Macro: Adp e jobless claims aprono a rallentamento occupazione Usa

Sul fronte macro, deludono i dati Usa di questo pomeriggio. Le stime Adp sui nuovi posti di lavoro del settore privato dell’economia ad aprile hanno mostrato una crescita di 119.000 unità, ben al di sotto delle 175.000 previste. Rivisto anche il dato di marzo a 201.000 unità dalle 209.000 precedentemente stimate. Il dato odierno, insieme a quelli settimanali sulle richieste di sussidi di disoccupazione, lasciano prevedere un ulteriore rallentamento per i dati sui non farm payrolls che saranno pubblicati venerdì. Negativi anche gli ordini alle imprese per il mese di marzo (-1,5% su base mensile da +1,1% di febbraio).

Titoli di Stato: rendimento Bund al minimo storico

Sul fronte governativo, domani sono previste aste a medio termine in Spagna e in Francia. L’attenzione sarà concentrata sulle banche che faranno richiesta dei titoli iberici, dopo i timori sulla tenuta del sistema bancario del Paese. Intanto il Tesoro statunitense ha annunciato per la prossima settimana emissioni di T-note sul comparto a 3,10 e 30 anni fino a un massimo di 72 miliardi di dollari. Le recenti aste oltreoceano hanno comunque beneficiato della crisi europea, incontrando una buona domanda da parte degli investitori. Segnaliamo che i titoli tedeschi hanno registrato rendimenti al minimo storico all’1,61% sul decennale. La forte avversione al rischio tra gli operatori e l’incertezza sulla crisi dell’area euro sono tra le cause principali di questo movimento.

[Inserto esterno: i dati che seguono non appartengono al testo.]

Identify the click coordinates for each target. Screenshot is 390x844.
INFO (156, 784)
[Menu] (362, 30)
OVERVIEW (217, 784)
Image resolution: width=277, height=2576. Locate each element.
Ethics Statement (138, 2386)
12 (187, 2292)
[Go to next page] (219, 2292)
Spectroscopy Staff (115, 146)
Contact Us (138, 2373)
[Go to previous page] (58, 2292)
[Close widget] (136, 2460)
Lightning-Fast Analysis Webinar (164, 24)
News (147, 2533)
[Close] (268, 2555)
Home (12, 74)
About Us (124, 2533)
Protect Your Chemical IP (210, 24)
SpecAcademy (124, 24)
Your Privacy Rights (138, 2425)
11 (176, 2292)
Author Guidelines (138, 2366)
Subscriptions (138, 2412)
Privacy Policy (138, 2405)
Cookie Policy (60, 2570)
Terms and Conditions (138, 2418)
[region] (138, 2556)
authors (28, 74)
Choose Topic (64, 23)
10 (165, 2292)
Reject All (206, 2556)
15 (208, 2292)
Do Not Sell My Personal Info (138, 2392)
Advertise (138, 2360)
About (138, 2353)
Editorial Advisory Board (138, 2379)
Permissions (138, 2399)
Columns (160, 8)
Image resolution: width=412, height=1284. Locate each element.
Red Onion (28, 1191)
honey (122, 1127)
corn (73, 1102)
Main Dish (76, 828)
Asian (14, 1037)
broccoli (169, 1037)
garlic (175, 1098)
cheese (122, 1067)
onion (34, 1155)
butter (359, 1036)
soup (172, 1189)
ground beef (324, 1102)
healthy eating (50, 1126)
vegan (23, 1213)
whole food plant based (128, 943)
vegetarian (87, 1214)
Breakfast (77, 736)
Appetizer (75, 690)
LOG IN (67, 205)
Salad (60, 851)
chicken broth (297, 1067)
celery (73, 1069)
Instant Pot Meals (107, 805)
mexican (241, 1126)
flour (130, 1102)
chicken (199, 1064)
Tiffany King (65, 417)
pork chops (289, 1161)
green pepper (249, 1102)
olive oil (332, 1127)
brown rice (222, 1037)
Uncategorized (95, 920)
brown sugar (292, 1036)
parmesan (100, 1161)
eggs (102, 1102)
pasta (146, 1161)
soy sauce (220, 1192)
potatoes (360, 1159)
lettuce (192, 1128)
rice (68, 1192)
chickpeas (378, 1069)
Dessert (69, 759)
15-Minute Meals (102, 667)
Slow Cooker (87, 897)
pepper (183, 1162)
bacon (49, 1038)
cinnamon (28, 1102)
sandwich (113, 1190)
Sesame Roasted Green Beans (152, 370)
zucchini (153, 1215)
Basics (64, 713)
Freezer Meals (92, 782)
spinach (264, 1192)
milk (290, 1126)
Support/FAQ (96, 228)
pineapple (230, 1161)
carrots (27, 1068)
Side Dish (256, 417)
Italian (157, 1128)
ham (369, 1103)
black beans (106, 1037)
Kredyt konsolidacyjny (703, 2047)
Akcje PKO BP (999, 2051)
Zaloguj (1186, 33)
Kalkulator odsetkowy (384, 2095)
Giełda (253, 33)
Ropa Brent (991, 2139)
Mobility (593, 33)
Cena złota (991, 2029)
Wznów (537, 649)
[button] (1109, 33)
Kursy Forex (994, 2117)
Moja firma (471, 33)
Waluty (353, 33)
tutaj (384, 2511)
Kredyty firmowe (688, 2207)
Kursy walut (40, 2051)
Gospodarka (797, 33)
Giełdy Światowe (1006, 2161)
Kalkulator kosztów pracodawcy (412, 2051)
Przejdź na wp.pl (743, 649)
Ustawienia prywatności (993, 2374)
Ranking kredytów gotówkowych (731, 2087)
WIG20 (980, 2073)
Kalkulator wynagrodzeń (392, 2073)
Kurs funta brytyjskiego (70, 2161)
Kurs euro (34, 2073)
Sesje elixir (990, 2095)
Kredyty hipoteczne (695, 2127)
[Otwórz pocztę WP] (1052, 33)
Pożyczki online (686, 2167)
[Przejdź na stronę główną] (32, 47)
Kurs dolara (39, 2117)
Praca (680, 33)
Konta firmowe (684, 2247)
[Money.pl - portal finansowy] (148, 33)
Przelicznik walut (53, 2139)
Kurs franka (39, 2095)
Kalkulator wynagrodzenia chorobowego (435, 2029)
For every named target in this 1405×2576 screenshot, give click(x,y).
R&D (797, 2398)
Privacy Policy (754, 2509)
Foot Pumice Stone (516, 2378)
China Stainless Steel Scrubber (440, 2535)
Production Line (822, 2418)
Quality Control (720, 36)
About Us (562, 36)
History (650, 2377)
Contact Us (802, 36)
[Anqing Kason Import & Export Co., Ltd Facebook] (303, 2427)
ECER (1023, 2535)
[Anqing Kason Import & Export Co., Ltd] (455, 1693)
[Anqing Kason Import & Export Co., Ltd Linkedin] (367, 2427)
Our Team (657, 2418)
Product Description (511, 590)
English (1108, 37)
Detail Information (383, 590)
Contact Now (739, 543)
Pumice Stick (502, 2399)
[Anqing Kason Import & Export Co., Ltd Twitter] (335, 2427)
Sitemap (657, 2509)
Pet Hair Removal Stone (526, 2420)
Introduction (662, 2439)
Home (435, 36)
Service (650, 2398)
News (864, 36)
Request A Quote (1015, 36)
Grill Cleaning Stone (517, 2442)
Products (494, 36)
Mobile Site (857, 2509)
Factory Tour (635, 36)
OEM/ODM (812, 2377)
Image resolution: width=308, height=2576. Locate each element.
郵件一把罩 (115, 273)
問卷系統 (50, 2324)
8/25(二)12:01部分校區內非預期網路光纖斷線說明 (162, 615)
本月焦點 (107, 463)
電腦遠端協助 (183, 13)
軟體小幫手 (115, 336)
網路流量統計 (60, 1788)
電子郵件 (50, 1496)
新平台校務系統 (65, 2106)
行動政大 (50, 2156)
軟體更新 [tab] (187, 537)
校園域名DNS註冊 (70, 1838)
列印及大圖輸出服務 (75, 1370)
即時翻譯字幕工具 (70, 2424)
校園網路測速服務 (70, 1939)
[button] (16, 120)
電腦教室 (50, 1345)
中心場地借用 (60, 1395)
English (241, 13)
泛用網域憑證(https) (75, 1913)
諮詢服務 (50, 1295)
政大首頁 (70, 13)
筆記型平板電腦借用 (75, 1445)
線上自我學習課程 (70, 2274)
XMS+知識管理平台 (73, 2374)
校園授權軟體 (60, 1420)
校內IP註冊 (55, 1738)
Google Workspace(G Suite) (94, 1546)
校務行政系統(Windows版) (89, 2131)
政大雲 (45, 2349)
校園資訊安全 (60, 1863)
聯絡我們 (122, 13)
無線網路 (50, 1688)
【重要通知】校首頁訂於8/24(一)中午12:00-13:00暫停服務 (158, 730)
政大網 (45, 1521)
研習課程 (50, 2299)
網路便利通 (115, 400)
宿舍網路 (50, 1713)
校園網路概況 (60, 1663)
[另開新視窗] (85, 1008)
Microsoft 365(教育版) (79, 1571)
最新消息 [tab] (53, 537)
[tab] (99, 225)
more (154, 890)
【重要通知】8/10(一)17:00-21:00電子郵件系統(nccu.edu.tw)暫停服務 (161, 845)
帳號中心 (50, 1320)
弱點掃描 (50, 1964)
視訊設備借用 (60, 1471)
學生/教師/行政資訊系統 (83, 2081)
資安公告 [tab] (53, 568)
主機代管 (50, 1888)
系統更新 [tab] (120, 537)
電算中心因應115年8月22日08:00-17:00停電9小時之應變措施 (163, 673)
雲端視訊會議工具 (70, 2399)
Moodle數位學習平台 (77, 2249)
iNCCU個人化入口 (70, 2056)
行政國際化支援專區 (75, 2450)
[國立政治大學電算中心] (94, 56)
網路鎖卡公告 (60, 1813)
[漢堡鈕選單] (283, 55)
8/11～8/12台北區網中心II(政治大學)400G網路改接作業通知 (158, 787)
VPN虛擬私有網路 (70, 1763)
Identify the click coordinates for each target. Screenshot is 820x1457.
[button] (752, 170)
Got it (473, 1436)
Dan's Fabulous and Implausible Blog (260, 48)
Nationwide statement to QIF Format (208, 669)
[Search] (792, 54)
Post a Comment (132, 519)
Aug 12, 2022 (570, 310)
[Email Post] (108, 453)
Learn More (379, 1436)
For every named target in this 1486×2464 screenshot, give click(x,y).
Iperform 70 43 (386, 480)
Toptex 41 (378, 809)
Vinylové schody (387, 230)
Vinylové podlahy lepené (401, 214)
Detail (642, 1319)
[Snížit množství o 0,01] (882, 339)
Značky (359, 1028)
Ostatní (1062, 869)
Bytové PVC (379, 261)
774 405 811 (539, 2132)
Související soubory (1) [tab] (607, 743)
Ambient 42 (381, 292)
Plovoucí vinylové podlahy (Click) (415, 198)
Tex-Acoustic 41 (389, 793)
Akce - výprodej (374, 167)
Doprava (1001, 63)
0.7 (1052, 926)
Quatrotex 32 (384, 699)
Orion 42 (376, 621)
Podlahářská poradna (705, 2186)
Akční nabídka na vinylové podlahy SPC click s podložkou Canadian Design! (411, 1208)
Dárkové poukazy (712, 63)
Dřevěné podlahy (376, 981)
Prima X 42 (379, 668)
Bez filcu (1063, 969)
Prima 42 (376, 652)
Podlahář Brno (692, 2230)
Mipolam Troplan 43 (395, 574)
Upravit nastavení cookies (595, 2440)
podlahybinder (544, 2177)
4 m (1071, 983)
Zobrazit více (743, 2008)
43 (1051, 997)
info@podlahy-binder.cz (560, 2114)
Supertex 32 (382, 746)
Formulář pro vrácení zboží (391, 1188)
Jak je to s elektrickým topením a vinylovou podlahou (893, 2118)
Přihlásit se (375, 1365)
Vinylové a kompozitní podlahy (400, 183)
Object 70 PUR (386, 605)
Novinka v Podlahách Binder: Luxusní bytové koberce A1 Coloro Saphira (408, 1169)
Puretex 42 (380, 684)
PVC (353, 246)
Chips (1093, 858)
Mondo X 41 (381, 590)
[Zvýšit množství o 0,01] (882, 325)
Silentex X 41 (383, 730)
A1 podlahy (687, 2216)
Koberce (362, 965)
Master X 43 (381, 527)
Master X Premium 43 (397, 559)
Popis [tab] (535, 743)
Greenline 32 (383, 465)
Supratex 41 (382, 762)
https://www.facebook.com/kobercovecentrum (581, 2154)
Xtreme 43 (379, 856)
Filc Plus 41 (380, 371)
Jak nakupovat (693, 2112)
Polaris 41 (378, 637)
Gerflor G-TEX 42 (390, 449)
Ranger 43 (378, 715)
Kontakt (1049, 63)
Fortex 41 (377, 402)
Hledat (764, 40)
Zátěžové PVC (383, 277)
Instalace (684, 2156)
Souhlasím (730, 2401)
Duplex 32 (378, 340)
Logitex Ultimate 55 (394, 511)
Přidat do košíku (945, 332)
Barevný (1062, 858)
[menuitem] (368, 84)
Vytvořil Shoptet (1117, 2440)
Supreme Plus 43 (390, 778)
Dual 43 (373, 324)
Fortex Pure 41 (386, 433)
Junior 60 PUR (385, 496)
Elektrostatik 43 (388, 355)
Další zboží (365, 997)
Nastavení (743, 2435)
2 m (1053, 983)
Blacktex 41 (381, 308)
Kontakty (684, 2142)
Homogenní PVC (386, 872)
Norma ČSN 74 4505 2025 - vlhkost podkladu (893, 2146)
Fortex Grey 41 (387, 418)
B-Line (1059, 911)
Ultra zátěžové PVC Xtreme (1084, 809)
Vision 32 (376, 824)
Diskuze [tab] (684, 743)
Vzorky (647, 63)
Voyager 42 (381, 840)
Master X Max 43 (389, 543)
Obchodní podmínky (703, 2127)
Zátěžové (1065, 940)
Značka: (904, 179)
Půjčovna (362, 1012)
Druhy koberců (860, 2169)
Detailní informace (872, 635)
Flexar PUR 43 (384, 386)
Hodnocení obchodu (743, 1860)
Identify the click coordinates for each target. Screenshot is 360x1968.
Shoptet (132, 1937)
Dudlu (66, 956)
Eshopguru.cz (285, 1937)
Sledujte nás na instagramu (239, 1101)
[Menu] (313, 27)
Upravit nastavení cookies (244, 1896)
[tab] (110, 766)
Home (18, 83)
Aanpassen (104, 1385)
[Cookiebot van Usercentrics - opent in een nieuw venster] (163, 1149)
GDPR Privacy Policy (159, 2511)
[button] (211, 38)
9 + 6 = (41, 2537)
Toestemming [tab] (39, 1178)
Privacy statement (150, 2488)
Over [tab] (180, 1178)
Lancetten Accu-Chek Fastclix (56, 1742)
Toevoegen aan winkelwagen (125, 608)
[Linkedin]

Commodity: scorte greggio Usa ai massimi da 21 anni

Tra le commodity, prosegue in moderato calo l’oro, con il prezzo spot a 1.652 dollari/barile. Ennesimo rialzo delle scorte di greggio in Usa, che la scorsa settimana si sono attestate ai massimi degli ultimi 21 anni, a 375,9 milioni di barili (+2,8 milioni). Invariate le riserve strategiche a 696 milioni di unità. Il Wti ha perso terreno, portandosi ora a quota 105 dollari/oncia, che si configura come supporto importante per non vedere violata la forza rialzista.